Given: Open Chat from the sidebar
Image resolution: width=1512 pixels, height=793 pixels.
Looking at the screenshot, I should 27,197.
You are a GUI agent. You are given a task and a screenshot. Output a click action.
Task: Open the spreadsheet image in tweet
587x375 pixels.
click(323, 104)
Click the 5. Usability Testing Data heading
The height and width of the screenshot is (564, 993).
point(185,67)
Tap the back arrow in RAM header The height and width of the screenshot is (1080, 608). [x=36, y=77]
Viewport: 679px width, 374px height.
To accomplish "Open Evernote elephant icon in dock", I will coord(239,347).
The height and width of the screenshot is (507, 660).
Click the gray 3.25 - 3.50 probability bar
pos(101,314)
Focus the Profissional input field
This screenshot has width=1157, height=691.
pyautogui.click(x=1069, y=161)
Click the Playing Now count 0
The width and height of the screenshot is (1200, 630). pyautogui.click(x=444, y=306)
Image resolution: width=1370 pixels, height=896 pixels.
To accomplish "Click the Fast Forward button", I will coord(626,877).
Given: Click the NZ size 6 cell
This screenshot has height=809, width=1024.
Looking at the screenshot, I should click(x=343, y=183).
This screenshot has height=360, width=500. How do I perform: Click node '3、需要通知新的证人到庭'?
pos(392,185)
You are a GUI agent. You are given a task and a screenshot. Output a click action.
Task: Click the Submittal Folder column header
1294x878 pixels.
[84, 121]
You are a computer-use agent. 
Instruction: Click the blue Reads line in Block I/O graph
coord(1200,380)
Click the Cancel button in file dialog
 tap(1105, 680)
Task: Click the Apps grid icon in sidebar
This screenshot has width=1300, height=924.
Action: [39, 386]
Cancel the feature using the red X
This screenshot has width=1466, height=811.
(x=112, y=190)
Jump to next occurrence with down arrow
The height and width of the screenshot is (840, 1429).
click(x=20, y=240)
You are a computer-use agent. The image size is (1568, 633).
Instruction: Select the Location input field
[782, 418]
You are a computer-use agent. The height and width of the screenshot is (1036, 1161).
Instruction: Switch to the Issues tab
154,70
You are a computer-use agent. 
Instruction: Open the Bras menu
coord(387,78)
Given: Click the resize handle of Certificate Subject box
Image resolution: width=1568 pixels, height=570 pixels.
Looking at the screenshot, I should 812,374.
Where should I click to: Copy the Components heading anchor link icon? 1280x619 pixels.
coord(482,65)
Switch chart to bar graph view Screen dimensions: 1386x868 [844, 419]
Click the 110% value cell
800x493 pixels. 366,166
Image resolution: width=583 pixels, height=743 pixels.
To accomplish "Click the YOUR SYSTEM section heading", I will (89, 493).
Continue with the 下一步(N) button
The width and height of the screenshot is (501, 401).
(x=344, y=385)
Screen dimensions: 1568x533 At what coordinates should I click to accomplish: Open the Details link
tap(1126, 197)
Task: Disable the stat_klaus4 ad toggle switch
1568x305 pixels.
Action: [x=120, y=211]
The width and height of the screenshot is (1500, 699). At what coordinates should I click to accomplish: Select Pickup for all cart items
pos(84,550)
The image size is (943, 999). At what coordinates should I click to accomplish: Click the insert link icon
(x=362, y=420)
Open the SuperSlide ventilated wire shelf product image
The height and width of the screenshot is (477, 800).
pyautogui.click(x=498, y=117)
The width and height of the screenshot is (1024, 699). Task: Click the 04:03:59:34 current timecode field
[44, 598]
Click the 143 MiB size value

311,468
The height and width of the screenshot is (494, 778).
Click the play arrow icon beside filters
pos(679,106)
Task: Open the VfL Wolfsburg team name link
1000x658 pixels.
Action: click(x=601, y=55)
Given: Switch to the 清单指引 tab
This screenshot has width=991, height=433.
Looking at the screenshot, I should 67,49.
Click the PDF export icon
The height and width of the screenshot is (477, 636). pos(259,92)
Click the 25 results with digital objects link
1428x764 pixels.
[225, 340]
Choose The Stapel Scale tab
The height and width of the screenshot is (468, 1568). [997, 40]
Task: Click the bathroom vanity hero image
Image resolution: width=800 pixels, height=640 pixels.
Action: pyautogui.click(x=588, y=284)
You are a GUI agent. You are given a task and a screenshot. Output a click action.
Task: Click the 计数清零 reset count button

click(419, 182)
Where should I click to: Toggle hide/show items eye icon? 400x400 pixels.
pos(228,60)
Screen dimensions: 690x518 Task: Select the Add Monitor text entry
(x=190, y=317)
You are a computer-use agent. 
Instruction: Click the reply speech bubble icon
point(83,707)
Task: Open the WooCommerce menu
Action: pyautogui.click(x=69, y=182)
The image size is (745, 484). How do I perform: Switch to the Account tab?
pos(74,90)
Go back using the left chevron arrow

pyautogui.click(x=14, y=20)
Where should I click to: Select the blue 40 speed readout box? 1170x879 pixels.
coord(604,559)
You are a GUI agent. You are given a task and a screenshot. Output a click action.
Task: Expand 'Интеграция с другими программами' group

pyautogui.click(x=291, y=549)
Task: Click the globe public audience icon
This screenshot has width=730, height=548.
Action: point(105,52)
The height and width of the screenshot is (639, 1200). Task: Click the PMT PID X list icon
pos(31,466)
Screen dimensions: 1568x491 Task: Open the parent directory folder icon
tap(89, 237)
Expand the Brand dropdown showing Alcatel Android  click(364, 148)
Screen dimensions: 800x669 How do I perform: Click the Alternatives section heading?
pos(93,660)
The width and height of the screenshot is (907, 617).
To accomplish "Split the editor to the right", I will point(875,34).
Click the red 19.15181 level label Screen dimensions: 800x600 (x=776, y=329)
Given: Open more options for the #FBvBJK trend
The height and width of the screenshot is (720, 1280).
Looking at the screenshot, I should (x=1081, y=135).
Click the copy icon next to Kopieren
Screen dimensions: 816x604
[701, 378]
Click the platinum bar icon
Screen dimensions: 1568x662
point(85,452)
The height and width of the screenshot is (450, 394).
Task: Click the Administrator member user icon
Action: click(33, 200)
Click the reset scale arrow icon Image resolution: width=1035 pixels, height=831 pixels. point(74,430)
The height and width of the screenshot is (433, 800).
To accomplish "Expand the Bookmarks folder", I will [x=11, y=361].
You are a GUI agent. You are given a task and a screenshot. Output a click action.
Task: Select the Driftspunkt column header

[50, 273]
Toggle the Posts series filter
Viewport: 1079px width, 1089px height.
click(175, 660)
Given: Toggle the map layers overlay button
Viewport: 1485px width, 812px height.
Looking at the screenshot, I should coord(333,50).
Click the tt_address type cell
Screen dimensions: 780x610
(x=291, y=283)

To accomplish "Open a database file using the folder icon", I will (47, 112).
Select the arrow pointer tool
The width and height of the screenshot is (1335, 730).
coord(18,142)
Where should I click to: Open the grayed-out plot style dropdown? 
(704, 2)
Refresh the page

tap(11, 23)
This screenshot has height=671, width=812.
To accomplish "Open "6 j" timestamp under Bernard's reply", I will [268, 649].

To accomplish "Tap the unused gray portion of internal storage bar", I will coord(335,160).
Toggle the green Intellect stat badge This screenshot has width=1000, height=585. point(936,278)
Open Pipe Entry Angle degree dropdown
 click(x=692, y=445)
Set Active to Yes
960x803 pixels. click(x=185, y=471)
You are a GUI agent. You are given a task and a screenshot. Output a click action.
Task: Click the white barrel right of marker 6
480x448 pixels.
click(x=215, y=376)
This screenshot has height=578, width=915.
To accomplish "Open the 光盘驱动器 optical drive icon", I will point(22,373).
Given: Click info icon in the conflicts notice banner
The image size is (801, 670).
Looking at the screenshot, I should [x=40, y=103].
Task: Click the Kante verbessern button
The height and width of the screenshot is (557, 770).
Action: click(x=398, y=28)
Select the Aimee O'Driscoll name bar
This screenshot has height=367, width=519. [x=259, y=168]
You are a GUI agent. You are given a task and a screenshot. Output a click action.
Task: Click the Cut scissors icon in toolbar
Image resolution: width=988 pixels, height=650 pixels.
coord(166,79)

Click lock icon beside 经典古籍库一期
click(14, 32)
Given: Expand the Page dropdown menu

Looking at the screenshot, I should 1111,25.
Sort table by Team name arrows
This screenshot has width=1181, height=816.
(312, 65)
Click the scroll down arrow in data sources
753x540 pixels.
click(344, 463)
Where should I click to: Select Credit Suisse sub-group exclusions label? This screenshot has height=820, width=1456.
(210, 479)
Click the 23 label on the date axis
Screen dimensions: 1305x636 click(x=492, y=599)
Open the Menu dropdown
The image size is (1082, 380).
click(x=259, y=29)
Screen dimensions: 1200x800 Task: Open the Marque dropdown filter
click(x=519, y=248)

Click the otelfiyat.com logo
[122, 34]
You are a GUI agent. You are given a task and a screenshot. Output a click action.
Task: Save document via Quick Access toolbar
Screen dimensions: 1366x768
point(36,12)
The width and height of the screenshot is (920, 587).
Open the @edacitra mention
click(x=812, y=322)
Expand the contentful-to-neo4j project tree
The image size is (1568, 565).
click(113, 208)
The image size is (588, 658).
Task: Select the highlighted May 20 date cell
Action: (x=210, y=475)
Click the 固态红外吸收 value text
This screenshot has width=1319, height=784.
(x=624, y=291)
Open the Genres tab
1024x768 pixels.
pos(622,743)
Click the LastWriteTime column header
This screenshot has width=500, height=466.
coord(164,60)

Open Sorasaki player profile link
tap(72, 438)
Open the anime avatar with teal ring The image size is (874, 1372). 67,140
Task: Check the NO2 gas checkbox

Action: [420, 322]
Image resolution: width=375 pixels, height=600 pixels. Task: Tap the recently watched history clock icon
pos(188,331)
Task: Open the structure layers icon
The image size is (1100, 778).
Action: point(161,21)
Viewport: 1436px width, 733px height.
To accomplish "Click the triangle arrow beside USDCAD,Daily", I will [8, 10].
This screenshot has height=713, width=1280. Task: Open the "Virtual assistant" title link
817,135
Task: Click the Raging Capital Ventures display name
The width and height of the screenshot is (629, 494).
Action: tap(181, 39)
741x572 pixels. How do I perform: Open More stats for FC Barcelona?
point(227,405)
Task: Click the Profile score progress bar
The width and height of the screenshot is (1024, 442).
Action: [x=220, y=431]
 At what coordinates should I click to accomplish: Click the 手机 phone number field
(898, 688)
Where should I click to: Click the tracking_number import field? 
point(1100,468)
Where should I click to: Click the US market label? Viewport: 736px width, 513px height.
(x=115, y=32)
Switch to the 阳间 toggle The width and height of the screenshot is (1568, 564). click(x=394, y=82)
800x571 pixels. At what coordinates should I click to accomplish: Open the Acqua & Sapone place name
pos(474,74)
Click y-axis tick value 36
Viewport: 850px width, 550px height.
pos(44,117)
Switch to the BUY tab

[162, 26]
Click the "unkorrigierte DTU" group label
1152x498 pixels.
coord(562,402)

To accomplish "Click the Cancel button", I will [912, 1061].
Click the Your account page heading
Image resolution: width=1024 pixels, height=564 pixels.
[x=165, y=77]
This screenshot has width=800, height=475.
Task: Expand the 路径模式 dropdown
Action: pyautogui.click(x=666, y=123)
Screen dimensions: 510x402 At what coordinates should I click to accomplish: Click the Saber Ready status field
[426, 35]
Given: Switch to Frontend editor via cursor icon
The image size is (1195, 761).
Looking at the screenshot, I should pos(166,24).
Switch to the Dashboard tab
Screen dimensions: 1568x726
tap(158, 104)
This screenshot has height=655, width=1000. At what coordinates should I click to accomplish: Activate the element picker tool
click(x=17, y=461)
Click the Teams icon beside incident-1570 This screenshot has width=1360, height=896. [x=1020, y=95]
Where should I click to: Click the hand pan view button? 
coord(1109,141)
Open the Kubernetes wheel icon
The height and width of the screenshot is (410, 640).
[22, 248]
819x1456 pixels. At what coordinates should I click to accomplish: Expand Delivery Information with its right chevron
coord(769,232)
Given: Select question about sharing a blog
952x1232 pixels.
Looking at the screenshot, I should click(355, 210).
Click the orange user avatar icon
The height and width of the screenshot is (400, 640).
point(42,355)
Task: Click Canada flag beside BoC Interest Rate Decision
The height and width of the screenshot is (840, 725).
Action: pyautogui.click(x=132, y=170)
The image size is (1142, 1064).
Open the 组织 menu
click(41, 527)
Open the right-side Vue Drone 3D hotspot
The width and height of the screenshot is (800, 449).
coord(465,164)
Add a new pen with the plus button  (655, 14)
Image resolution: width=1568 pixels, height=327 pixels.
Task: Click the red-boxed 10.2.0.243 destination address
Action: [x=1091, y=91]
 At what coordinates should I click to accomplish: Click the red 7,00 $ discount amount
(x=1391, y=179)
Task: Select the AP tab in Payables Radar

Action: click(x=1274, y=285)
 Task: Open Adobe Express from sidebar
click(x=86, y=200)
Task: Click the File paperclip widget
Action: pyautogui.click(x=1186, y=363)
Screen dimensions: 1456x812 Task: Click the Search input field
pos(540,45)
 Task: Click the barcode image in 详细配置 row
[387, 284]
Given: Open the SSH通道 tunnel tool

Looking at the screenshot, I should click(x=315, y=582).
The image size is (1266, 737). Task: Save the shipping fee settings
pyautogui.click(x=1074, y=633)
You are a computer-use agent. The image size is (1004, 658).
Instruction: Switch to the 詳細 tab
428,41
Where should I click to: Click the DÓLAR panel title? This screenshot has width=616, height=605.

_WORK ORDER_: Using the entries above, return exactly the lines from the line with "Click the Playing Now count 0" to the line with "Given: Click the resize", counting both of those lines.

_SOLUTION TO THIS PROBLEM_:
Click the Playing Now count 0
The width and height of the screenshot is (1200, 630). pyautogui.click(x=444, y=306)
Image resolution: width=1370 pixels, height=896 pixels.
To accomplish "Click the Fast Forward button", I will coord(626,877).
Given: Click the NZ size 6 cell
This screenshot has height=809, width=1024.
Looking at the screenshot, I should click(x=343, y=183).
This screenshot has height=360, width=500. How do I perform: Click node '3、需要通知新的证人到庭'?
pos(392,185)
You are a GUI agent. You are given a task and a screenshot. Output a click action.
Task: Click the Submittal Folder column header
1294x878 pixels.
[84, 121]
You are a computer-use agent. 
Instruction: Click the blue Reads line in Block I/O graph
coord(1200,380)
Click the Cancel button in file dialog
 tap(1105, 680)
Task: Click the Apps grid icon in sidebar
This screenshot has width=1300, height=924.
Action: [39, 386]
Cancel the feature using the red X
This screenshot has width=1466, height=811.
(x=112, y=190)
Jump to next occurrence with down arrow
The height and width of the screenshot is (840, 1429).
click(x=20, y=240)
You are a computer-use agent. The image size is (1568, 633).
Instruction: Select the Location input field
[782, 418]
You are a computer-use agent. The height and width of the screenshot is (1036, 1161).
Instruction: Switch to the Issues tab
154,70
You are a computer-use agent. 
Instruction: Open the Bras menu
coord(387,78)
Given: Click the resize handle of Certificate Subject box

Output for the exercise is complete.